Research into audience engagement was also a key aspect of my workat the RSA. Below is a piece of interactive data visualisation I built to highlight the significance of just a small amount of available data. This interactive looked specifically at the number of people who subscribed to the RSA’s YouTube channel after watching The Power of Empathy animation. Click on it to find out more.
I work with film makers and producers as content editor and director
across different formats of media. This included the range of outputs at
the RSA when I was content editing up to four videos a week. At UCL
Culture, we are focusing on short animations and social media videos.
This is short video from our launch last November - I am currently commissioning an animated ident while my video producer collates content to make a series of 'adverts' across the different teams. Our first one will be a Public Engagement video - summing up the work of the Public Engagement team - and will be 'released' in August once we have the ident.

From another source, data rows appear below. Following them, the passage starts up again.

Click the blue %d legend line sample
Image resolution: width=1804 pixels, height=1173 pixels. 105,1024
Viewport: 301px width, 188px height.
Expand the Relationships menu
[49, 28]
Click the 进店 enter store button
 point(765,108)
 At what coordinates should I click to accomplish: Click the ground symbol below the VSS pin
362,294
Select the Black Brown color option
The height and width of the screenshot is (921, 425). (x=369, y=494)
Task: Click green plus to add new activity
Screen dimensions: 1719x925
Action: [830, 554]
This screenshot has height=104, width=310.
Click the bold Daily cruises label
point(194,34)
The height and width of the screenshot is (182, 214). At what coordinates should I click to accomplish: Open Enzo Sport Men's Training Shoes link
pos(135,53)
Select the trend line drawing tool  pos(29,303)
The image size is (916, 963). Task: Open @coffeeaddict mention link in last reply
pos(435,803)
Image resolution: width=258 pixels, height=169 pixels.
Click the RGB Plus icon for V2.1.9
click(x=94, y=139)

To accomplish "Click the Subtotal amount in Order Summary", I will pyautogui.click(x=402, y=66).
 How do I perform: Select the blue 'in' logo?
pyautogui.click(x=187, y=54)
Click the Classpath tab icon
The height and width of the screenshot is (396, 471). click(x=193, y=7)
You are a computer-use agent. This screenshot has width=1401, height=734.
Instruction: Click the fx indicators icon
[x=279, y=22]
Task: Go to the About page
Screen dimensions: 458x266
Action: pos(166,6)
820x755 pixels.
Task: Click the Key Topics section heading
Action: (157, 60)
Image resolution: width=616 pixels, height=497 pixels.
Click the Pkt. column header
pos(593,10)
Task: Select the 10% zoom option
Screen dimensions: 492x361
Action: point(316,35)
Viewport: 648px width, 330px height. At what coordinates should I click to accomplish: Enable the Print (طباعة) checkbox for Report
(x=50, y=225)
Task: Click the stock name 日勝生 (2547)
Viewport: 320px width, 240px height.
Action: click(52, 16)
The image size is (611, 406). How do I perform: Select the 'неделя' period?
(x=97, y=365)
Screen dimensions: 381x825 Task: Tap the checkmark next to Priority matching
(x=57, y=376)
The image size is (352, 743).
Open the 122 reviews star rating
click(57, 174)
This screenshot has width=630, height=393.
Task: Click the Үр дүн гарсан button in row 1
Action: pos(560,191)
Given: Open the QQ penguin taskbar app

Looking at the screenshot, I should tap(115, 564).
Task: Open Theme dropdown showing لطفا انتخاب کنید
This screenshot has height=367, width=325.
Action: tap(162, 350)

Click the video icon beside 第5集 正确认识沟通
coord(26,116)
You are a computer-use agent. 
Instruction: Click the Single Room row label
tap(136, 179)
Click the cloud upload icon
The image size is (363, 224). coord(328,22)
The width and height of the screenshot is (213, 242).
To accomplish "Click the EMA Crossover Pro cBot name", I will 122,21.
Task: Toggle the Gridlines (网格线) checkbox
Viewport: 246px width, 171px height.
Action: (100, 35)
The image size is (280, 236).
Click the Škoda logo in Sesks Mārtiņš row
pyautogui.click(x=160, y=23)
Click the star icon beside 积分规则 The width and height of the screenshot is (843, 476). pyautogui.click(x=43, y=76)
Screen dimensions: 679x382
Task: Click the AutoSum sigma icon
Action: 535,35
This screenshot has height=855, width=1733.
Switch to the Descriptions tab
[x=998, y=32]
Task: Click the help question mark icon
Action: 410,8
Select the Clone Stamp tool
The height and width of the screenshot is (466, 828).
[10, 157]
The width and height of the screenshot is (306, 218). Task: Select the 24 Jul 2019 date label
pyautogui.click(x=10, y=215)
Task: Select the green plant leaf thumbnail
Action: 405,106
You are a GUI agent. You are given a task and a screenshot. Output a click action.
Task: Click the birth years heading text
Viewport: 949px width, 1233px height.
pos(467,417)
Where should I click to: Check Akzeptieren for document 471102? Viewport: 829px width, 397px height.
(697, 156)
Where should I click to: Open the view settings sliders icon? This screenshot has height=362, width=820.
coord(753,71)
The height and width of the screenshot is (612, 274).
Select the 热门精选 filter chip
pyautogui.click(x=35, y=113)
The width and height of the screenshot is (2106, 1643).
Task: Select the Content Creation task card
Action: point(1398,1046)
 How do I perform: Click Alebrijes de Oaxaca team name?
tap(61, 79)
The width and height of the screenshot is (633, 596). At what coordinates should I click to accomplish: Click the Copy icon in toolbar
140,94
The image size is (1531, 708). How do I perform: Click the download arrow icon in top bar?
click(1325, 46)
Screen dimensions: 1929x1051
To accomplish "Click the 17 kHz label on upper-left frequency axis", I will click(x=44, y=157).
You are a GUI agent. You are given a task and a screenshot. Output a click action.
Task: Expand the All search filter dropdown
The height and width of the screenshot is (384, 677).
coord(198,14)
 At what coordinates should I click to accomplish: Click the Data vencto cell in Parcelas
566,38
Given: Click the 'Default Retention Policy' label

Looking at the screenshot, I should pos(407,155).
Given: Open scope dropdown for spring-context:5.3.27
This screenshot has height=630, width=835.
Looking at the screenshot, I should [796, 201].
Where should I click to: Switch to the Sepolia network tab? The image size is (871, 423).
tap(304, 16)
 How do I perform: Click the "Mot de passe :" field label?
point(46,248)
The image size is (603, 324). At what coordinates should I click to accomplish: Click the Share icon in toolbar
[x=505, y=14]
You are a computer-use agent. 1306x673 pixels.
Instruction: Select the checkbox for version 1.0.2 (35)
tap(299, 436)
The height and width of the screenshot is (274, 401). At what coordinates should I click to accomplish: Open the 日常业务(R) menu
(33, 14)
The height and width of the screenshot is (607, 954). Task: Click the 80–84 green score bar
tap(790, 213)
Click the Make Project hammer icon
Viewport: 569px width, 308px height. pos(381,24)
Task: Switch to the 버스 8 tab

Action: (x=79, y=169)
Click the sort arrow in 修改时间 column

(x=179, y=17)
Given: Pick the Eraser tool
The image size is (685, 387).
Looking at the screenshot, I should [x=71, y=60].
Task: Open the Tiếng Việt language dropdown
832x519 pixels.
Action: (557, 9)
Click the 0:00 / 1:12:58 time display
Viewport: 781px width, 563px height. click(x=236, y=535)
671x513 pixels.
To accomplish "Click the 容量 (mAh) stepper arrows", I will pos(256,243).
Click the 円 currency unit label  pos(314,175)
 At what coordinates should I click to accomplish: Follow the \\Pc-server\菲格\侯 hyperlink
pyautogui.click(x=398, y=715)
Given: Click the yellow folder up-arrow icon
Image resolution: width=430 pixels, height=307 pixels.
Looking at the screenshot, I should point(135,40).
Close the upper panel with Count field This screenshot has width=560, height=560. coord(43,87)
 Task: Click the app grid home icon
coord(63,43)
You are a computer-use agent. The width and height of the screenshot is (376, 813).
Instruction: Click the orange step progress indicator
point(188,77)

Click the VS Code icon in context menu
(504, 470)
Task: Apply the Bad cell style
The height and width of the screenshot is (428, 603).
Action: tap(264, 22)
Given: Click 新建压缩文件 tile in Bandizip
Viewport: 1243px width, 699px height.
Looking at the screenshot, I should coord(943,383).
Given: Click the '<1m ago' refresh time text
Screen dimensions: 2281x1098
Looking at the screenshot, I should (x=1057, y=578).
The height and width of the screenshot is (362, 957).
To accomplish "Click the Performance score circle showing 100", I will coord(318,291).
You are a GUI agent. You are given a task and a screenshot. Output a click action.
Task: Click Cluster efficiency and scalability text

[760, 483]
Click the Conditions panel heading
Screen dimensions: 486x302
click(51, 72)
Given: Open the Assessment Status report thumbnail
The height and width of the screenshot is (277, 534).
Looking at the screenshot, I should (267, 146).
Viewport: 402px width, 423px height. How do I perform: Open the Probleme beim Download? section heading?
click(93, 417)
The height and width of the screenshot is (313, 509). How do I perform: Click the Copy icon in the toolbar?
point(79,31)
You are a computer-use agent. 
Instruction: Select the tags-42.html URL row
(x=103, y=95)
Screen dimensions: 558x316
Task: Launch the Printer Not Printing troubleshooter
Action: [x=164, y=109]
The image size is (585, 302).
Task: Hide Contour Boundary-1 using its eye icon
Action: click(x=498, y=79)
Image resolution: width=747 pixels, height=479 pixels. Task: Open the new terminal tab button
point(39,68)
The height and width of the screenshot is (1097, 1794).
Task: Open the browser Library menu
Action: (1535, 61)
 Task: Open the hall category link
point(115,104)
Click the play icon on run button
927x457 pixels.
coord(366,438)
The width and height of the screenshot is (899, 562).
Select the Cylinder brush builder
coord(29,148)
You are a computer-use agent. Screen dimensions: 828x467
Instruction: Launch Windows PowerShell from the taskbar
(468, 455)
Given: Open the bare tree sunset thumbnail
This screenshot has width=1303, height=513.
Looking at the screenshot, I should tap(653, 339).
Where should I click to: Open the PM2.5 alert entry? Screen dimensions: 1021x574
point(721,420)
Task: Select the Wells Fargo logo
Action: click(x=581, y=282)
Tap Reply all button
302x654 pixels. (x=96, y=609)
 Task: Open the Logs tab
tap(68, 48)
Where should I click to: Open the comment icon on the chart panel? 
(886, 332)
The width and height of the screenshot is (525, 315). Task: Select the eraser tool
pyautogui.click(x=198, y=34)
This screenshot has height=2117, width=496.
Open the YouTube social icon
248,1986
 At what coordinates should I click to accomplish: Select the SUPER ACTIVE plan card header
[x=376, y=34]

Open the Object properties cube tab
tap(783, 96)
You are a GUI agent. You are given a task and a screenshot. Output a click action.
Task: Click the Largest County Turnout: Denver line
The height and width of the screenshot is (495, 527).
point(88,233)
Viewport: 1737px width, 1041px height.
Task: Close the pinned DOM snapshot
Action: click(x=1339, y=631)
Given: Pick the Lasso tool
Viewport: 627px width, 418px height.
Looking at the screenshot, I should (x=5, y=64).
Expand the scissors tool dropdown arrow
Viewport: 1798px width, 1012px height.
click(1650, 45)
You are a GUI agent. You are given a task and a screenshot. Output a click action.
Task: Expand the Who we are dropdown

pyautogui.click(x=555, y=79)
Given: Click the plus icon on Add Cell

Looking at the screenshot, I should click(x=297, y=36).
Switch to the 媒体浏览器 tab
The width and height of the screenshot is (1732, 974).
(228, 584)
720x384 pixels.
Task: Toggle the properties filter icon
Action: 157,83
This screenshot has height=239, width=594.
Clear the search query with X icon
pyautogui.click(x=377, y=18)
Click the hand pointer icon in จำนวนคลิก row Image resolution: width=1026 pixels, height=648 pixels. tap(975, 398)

This isan early RSA Replay video. These videos were the YouTube captured full versions of the live streaming events.
Due to my research on the analytics around these videos, we discovered
that surprisingly high audience numbers were watching the whole event
in lower resolution than expected. As a result, the Replay format was
retained indefinitely. Before this - RSA Replay versions were only kept
for a short period of time before being deleted.
In 2013, after working on audience data, I began a multi-layered approach to how we publicised the short animations series we'd just started at the RSA. This included building partnerships with organisations such as Brainpickings. The first time this was embedded in a campaign was with ‘The Power of Empathy’ that had over a million views in the first week.